Catheter–Associated Urinary Tract Infection

 

A urinary tract infection (also called UTI) is an infection in the urinary system, which includes the bladder, which stores the urine, and the kidneys, which filter the blood to make urine. Germs—for example, bacteria or yeasts—do not normally live in these areas. But if germs are introduced, an infection can occur.

  

If you have a urinary catheter, germs can travel along the catheter and cause an infec­tion in your bladder or your kidney. In that case it is called a catheter–-associated urinary tract infection, or CA–UTI.

 

 What is a urinary catheter?

 

A urinary catheter is a thin tube placed in the bladder to drain urine. Urine drains through the tube into a bag that collects the urine. A urinary catheter may be used:

  • If you are not able to urinate on your own.
  • To measure the amount of urine that you make, for example, during intensive care.
  • During and after some types of surgery.
  • During some tests of the kidneys and blad­der.

People with urinary catheters have a much higher chance of getting a urinary tract infec­tion than people who don’t have a catheter.

 

 How do I get a catheter–associated urinary tract infection (CA–UTI)?  

 If germs enter the urinary tract, they may cause an infection. Many of the germs that cause a catheter–associated urinary tract infection are common germs found in your intestines that do not usually cause an infec­tion there. Germs can enter the urinary tract when the catheter is being put in or while the catheter remains in the bladder.

 

What are the symptoms of a urinary tract infection?

 

Some of the common symptoms of a urinary tract infection are:

  • Burning or pain in the lower abdomen (that is, below the stomach).
  • Fever.
  • Bloody urine may be a sign of infection, but is also caused by other problems.
  • Burning during urination or an increase in the frequency of urination after the cath­eter is removed.

 Sometimes people with catheter–associated urinary tract infections do not have these symptoms of infection.

Can catheter–associated urinary tract infections be treated?

 Yes, most catheter–associated urinary tract infections can be treated with antibiotics and removal or change of the catheter. Your doc­tor will determine which antibiotic is best for you.

 

What can I do to help prevent catheter–associated urinary tract infections if I have a catheter?

  • Always clean your hands before and after doing catheter care.
  • Always keep your urine bag below the level of your bladder.
  • Do not tug or pull on the tubing.
  • Do not twist or kink the catheter tubing.

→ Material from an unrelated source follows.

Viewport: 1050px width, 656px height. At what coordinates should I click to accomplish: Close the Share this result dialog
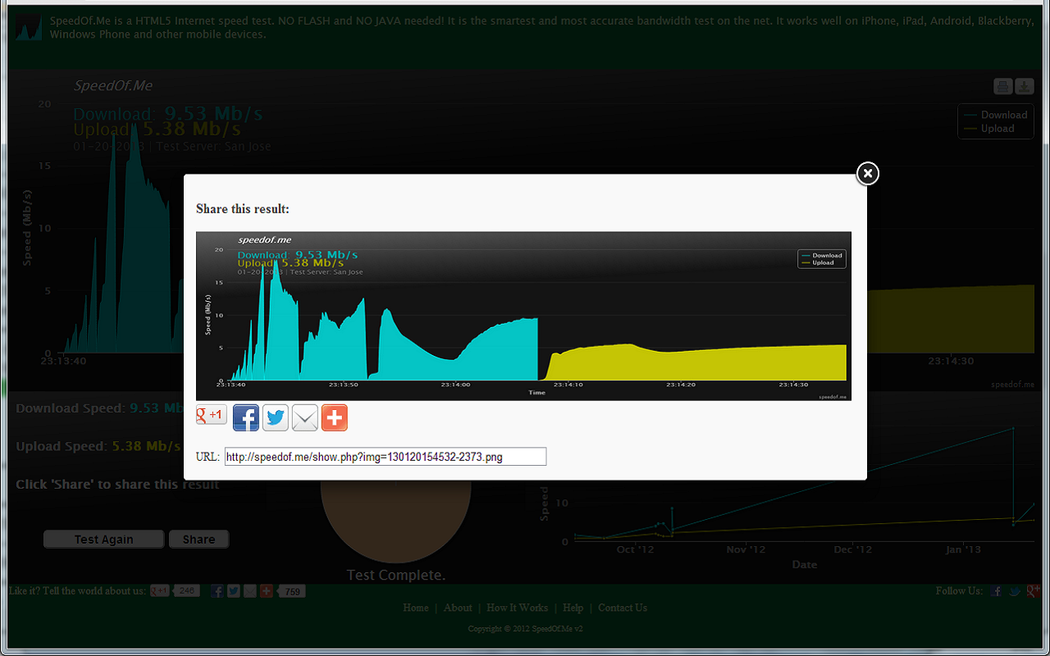[x=867, y=174]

Catheter–Associated Bloodstream Infections 

(also known as “Central Line–Associated Bloodstream Infections”)

 

A “central line” or “central catheter” is a tube that is placed into a patient’s large vein, usually in the neck, chest, arm, or groin. The catheter is often used to draw blood or give fluids or medications. It may be left in place for several weeks.

 

A bloodstream infection can occur when bacteria or other germs travel down a “central line” and enter the blood. If you develop a catheter–associated bloodstream infection, you may become ill with fevers and chills or the skin around the catheter may become sore and red.

 

Can a catheter–related bloodstream infection be treated?

 

A catheter–associated bloodstream infection is serious, but often can be successfully treated with antibiotics. The catheter might need to be removed if you develop an infection.

 

What can I do to help prevent a catheter–associated bloodstream infection?

 

Ask your doctors and nurses to explain why you need the catheter and how long you will have it.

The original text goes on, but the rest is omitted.